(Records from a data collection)

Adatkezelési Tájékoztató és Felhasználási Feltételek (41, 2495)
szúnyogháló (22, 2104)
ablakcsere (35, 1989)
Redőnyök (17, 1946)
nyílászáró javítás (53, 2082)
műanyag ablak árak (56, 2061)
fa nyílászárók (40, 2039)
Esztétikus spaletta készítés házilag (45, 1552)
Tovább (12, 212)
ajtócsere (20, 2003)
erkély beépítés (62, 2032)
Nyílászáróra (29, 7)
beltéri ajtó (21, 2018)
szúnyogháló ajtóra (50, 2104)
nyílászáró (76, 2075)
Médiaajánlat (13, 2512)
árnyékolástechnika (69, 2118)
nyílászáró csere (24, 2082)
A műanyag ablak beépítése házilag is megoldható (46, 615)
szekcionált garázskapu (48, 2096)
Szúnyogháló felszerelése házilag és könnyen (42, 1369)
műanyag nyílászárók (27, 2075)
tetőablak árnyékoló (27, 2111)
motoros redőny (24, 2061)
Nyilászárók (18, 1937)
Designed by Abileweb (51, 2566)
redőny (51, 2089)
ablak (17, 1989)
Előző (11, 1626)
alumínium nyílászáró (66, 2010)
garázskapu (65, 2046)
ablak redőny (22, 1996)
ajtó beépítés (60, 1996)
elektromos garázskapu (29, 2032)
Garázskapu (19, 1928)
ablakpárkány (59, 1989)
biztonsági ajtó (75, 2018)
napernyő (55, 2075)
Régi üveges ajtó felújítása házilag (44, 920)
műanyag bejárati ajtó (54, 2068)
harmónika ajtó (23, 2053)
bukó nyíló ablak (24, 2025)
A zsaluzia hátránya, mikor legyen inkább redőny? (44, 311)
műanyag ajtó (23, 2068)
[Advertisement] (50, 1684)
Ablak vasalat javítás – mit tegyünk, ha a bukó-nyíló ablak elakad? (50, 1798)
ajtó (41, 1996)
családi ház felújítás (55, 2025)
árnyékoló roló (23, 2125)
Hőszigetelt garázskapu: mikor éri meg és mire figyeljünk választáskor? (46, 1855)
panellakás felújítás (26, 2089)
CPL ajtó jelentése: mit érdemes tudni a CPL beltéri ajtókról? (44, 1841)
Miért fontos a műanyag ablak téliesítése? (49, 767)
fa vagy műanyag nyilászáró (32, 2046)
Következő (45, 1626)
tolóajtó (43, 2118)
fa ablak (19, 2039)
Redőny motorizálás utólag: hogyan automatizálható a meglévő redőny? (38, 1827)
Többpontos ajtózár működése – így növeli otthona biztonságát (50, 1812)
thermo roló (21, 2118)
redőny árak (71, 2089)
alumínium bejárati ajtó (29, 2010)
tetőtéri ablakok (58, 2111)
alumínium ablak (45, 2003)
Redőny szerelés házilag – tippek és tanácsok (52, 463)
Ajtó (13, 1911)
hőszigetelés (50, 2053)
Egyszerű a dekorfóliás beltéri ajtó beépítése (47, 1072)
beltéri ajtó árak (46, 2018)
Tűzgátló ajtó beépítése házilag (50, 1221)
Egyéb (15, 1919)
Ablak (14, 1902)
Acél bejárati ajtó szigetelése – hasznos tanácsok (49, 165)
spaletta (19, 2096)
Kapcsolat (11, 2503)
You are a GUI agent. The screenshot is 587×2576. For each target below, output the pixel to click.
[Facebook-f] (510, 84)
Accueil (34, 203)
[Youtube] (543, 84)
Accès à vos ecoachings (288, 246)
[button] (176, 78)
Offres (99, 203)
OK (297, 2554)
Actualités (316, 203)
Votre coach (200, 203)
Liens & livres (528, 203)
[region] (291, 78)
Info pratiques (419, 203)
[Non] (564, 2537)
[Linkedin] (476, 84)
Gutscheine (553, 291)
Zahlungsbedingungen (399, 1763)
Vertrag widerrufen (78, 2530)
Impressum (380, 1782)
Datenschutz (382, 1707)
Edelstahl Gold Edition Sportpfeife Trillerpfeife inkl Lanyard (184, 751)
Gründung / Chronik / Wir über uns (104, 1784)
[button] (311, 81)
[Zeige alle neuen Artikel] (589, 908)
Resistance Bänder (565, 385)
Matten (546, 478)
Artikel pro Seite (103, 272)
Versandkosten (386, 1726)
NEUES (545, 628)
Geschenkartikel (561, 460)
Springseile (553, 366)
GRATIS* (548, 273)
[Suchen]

Prompt: From the records above, copy only the lines starting with the line that holds "Accès à vos ecoachings (288, 246)" and going on through the line that holds "Edelstahl Gold Edition", exactly as written.

Solution:
Accès à vos ecoachings (288, 246)
[button] (176, 78)
Offres (99, 203)
OK (297, 2554)
Actualités (316, 203)
Votre coach (200, 203)
Liens & livres (528, 203)
[region] (291, 78)
Info pratiques (419, 203)
[Non] (564, 2537)
[Linkedin] (476, 84)
Gutscheine (553, 291)
Zahlungsbedingungen (399, 1763)
Vertrag widerrufen (78, 2530)
Impressum (380, 1782)
Datenschutz (382, 1707)
Edelstahl Gold Edition Sportpfeife Trillerpfeife inkl Lanyard (184, 751)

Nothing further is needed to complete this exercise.